Il 12 agosto arriva nelle sale italiane un Robin Hood lontano dalle fiabe: più oscuro e umano. Il nuovo film di Michael Sarnoski racconta il peso del mito e il prezzo della redenzione
Dimenticate il Principe dei Ladri sorridente, l’arciere dalla mira infallibile e l’eroe romantico pronto a sfidare lo sceriffo di Nottingham per amore e giustizia. Il nuovo Robin Hood, al cinema il 12 agosto, è un uomo stanco, ferito e tormentato dal proprio passato. In Robin Hood – Il prezzo del sangue, la leggenda lascia spazio all’uomo dietro il mito. Non un eroe senza paura, ma un combattente segnato dalla violenza e dalle scelte compiute nel corso della vita, costretto a confrontarsi con la distanza tra la storia che il mondo racconta di lui e la verità che porta dentro.

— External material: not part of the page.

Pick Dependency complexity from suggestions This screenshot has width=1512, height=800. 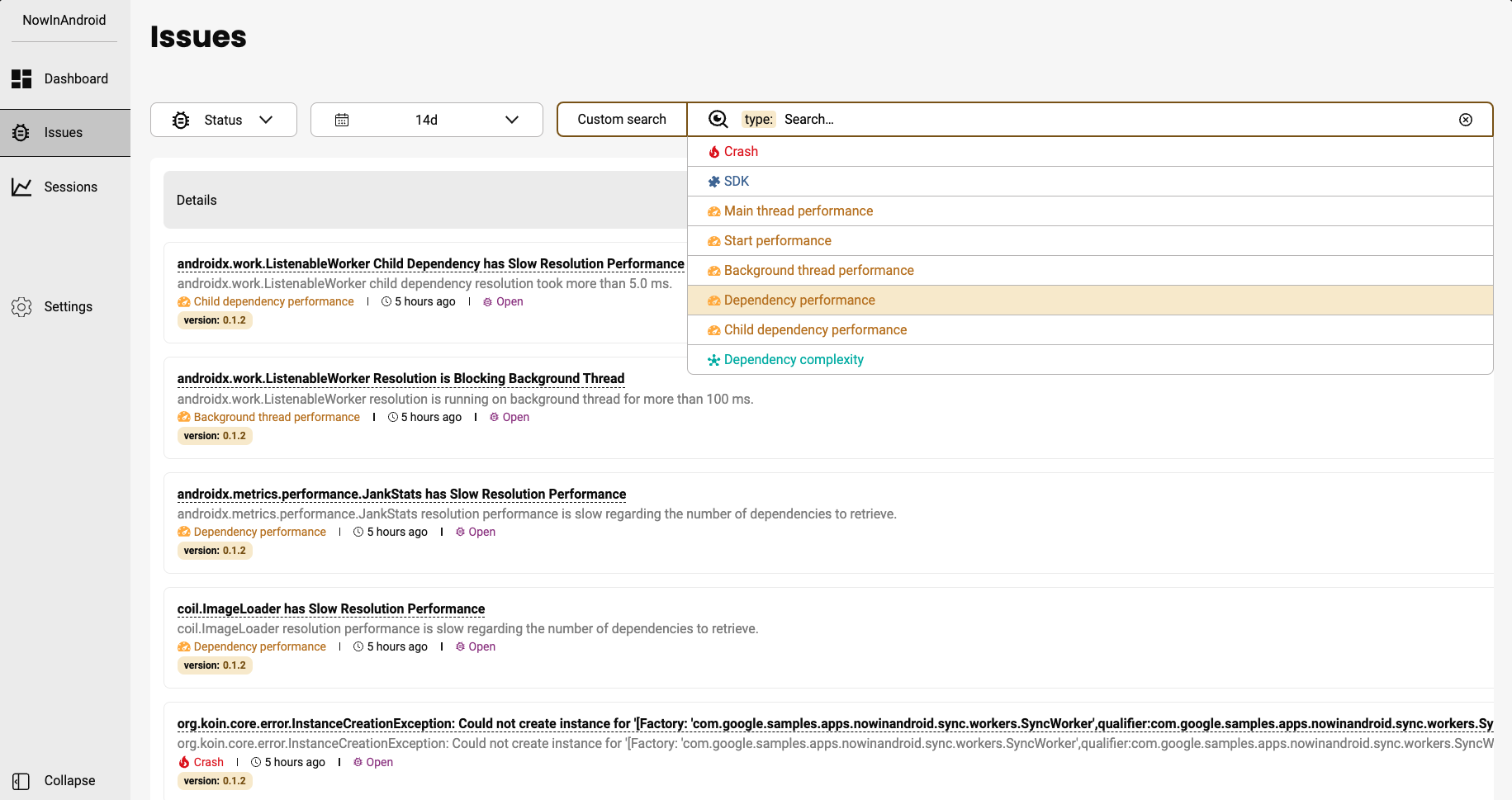pos(793,360)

Un eroe alla fine del suo viaggio
A interpretare Robin Hood è Hugh Jackman, protagonista di una versione più adulta e drammatica del personaggio. Dopo una vita trascorsa tra guerre, crimini e battaglie, Robin viene gravemente ferito durante quello che pensa possa essere il suo ultimo scontro. A salvarlo è Sister Brigid, una misteriosa priora interpretata da Jodie Comer, che guida una piccola comunità isolata ai margini del mondo. In quel luogo lontano da tutto, Robin è costretto a fermarsi e guardare ciò che ha lasciato alle sue spalle. Tra rimorso e desiderio di redenzione, l’uomo che è diventato una leggenda deve fare i conti con i fantasmi del passato e con il prezzo delle proprie azioni.